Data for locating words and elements
○ ○ ○ ○ ○ ○ ○

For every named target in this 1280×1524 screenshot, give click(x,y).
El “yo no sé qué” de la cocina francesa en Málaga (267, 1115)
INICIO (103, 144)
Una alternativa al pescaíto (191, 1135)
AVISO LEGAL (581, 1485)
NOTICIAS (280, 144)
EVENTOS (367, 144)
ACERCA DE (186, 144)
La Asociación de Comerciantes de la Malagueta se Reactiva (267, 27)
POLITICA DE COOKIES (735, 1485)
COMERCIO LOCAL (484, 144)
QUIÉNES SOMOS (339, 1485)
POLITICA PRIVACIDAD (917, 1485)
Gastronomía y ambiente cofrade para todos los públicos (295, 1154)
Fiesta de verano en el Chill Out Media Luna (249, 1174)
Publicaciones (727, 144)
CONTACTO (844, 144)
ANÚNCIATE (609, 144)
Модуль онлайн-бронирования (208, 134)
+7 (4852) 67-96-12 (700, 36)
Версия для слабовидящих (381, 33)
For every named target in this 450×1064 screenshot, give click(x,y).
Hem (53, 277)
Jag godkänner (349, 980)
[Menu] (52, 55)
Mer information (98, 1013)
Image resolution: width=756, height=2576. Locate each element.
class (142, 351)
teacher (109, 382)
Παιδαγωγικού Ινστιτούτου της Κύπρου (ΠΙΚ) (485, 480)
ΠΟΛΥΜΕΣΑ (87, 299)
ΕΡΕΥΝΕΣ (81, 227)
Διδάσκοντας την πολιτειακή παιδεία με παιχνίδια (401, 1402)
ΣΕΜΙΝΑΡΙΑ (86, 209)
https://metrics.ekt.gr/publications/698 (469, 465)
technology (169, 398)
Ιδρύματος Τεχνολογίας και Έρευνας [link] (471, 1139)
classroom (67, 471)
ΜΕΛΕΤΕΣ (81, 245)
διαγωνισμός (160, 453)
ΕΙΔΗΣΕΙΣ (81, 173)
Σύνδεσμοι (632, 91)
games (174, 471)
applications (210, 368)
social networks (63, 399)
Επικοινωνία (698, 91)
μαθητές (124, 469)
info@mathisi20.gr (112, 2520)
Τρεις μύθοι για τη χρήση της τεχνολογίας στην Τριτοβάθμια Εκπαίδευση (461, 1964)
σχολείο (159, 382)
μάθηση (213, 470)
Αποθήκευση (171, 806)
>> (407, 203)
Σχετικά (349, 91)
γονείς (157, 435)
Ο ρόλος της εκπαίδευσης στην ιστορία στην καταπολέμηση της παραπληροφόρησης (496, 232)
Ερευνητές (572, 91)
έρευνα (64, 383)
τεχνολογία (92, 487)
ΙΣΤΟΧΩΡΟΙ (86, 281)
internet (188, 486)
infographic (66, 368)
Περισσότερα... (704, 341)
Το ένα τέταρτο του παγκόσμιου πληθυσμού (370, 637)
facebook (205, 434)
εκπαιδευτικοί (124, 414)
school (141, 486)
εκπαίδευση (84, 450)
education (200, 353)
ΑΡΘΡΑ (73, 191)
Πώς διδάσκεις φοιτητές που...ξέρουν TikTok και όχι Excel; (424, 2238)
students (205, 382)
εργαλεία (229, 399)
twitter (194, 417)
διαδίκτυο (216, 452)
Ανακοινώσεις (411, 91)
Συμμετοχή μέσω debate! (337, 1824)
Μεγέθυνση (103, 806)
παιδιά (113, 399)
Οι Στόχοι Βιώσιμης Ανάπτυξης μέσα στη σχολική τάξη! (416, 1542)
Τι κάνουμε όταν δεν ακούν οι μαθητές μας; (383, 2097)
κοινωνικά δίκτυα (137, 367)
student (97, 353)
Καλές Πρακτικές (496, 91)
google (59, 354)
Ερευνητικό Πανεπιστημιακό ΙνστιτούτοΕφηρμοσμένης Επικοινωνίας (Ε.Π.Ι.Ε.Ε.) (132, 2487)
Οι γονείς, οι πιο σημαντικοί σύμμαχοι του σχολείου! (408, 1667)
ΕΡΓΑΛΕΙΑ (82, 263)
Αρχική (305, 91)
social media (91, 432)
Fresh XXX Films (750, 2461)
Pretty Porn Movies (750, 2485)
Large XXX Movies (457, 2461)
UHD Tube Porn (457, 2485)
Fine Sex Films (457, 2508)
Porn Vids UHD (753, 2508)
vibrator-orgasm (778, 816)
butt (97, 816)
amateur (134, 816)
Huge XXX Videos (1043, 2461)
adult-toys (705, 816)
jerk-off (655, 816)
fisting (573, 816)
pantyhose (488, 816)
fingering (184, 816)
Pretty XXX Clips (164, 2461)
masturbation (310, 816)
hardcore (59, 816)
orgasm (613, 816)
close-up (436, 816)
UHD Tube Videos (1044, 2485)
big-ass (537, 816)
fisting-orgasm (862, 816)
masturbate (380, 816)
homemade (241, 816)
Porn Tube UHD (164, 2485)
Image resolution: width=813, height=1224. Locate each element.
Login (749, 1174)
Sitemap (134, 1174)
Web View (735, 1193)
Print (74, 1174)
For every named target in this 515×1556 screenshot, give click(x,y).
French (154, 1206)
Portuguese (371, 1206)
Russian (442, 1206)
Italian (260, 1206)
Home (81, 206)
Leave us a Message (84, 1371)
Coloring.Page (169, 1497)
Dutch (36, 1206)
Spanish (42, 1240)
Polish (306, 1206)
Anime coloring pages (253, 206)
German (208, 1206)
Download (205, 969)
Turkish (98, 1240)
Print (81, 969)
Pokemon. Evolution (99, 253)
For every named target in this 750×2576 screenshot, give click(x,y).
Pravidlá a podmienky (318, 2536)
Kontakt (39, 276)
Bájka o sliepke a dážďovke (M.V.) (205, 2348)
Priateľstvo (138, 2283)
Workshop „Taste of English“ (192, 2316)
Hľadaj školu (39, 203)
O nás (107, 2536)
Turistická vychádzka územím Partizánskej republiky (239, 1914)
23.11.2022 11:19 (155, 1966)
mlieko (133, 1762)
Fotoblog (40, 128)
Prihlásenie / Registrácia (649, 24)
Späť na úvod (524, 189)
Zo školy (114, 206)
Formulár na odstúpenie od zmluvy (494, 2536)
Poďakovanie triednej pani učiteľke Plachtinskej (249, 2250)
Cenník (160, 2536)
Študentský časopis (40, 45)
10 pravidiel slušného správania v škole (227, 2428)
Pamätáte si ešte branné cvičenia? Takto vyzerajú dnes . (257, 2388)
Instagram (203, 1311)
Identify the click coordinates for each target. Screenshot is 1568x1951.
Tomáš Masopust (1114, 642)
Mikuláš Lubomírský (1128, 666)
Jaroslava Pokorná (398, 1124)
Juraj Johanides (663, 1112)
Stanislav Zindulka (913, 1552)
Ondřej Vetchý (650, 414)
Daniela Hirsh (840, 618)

○ ○ ○ ○ ○ ○ ○

▶ _Instruction_
Reproduce all of the material above, line by line, without altering a single character.

▶ _Result for this task_
For every named target in this 1280×1524 screenshot, give click(x,y).
El “yo no sé qué” de la cocina francesa en Málaga (267, 1115)
INICIO (103, 144)
Una alternativa al pescaíto (191, 1135)
AVISO LEGAL (581, 1485)
NOTICIAS (280, 144)
EVENTOS (367, 144)
ACERCA DE (186, 144)
La Asociación de Comerciantes de la Malagueta se Reactiva (267, 27)
POLITICA DE COOKIES (735, 1485)
COMERCIO LOCAL (484, 144)
QUIÉNES SOMOS (339, 1485)
POLITICA PRIVACIDAD (917, 1485)
Gastronomía y ambiente cofrade para todos los públicos (295, 1154)
Fiesta de verano en el Chill Out Media Luna (249, 1174)
Publicaciones (727, 144)
CONTACTO (844, 144)
ANÚNCIATE (609, 144)
Модуль онлайн-бронирования (208, 134)
+7 (4852) 67-96-12 (700, 36)
Версия для слабовидящих (381, 33)
For every named target in this 450×1064 screenshot, give click(x,y).
Hem (53, 277)
Jag godkänner (349, 980)
[Menu] (52, 55)
Mer information (98, 1013)
Image resolution: width=756, height=2576. Locate each element.
class (142, 351)
teacher (109, 382)
Παιδαγωγικού Ινστιτούτου της Κύπρου (ΠΙΚ) (485, 480)
ΠΟΛΥΜΕΣΑ (87, 299)
ΕΡΕΥΝΕΣ (81, 227)
Διδάσκοντας την πολιτειακή παιδεία με παιχνίδια (401, 1402)
ΣΕΜΙΝΑΡΙΑ (86, 209)
https://metrics.ekt.gr/publications/698 (469, 465)
technology (169, 398)
Ιδρύματος Τεχνολογίας και Έρευνας [link] (471, 1139)
classroom (67, 471)
ΜΕΛΕΤΕΣ (81, 245)
διαγωνισμός (160, 453)
ΕΙΔΗΣΕΙΣ (81, 173)
Σύνδεσμοι (632, 91)
games (174, 471)
applications (210, 368)
social networks (63, 399)
Επικοινωνία (698, 91)
μαθητές (124, 469)
info@mathisi20.gr (112, 2520)
Τρεις μύθοι για τη χρήση της τεχνολογίας στην Τριτοβάθμια Εκπαίδευση (461, 1964)
σχολείο (159, 382)
μάθηση (213, 470)
Αποθήκευση (171, 806)
>> (407, 203)
Σχετικά (349, 91)
γονείς (157, 435)
Ο ρόλος της εκπαίδευσης στην ιστορία στην καταπολέμηση της παραπληροφόρησης (496, 232)
Ερευνητές (572, 91)
έρευνα (64, 383)
τεχνολογία (92, 487)
ΙΣΤΟΧΩΡΟΙ (86, 281)
internet (188, 486)
infographic (66, 368)
Περισσότερα... (704, 341)
Το ένα τέταρτο του παγκόσμιου πληθυσμού (370, 637)
facebook (205, 434)
εκπαιδευτικοί (124, 414)
school (141, 486)
εκπαίδευση (84, 450)
education (200, 353)
ΑΡΘΡΑ (73, 191)
Πώς διδάσκεις φοιτητές που...ξέρουν TikTok και όχι Excel; (424, 2238)
students (205, 382)
εργαλεία (229, 399)
twitter (194, 417)
διαδίκτυο (216, 452)
Ανακοινώσεις (411, 91)
Συμμετοχή μέσω debate! (337, 1824)
Μεγέθυνση (103, 806)
παιδιά (113, 399)
Οι Στόχοι Βιώσιμης Ανάπτυξης μέσα στη σχολική τάξη! (416, 1542)
Τι κάνουμε όταν δεν ακούν οι μαθητές μας; (383, 2097)
κοινωνικά δίκτυα (137, 367)
student (97, 353)
Καλές Πρακτικές (496, 91)
google (59, 354)
Ερευνητικό Πανεπιστημιακό ΙνστιτούτοΕφηρμοσμένης Επικοινωνίας (Ε.Π.Ι.Ε.Ε.) (132, 2487)
Οι γονείς, οι πιο σημαντικοί σύμμαχοι του σχολείου! (408, 1667)
ΕΡΓΑΛΕΙΑ (82, 263)
Αρχική (305, 91)
social media (91, 432)
Fresh XXX Films (750, 2461)
Pretty Porn Movies (750, 2485)
Large XXX Movies (457, 2461)
UHD Tube Porn (457, 2485)
Fine Sex Films (457, 2508)
Porn Vids UHD (753, 2508)
vibrator-orgasm (778, 816)
butt (97, 816)
amateur (134, 816)
Huge XXX Videos (1043, 2461)
adult-toys (705, 816)
jerk-off (655, 816)
fisting (573, 816)
pantyhose (488, 816)
fingering (184, 816)
Pretty XXX Clips (164, 2461)
masturbation (310, 816)
hardcore (59, 816)
orgasm (613, 816)
close-up (436, 816)
UHD Tube Videos (1044, 2485)
big-ass (537, 816)
fisting-orgasm (862, 816)
masturbate (380, 816)
homemade (241, 816)
Porn Tube UHD (164, 2485)
Image resolution: width=813, height=1224. Locate each element.
Login (749, 1174)
Sitemap (134, 1174)
Web View (735, 1193)
Print (74, 1174)
For every named target in this 515×1556 screenshot, give click(x,y).
French (154, 1206)
Portuguese (371, 1206)
Russian (442, 1206)
Italian (260, 1206)
Home (81, 206)
Leave us a Message (84, 1371)
Coloring.Page (169, 1497)
Dutch (36, 1206)
Spanish (42, 1240)
Polish (306, 1206)
Anime coloring pages (253, 206)
German (208, 1206)
Download (205, 969)
Turkish (98, 1240)
Print (81, 969)
Pokemon. Evolution (99, 253)
For every named target in this 750×2576 screenshot, give click(x,y).
Pravidlá a podmienky (318, 2536)
Kontakt (39, 276)
Bájka o sliepke a dážďovke (M.V.) (205, 2348)
Priateľstvo (138, 2283)
Workshop „Taste of English“ (192, 2316)
Hľadaj školu (39, 203)
O nás (107, 2536)
Turistická vychádzka územím Partizánskej republiky (239, 1914)
23.11.2022 11:19 (155, 1966)
mlieko (133, 1762)
Fotoblog (40, 128)
Prihlásenie / Registrácia (649, 24)
Späť na úvod (524, 189)
Zo školy (114, 206)
Formulár na odstúpenie od zmluvy (494, 2536)
Poďakovanie triednej pani učiteľke Plachtinskej (249, 2250)
Cenník (160, 2536)
Študentský časopis (40, 45)
10 pravidiel slušného správania v škole (227, 2428)
Pamätáte si ešte branné cvičenia? Takto vyzerajú dnes . (257, 2388)
Instagram (203, 1311)
Identify the click coordinates for each target. Screenshot is 1568x1951.
Tomáš Masopust (1114, 642)
Mikuláš Lubomírský (1128, 666)
Jaroslava Pokorná (398, 1124)
Juraj Johanides (663, 1112)
Stanislav Zindulka (913, 1552)
Ondřej Vetchý (650, 414)
Daniela Hirsh (840, 618)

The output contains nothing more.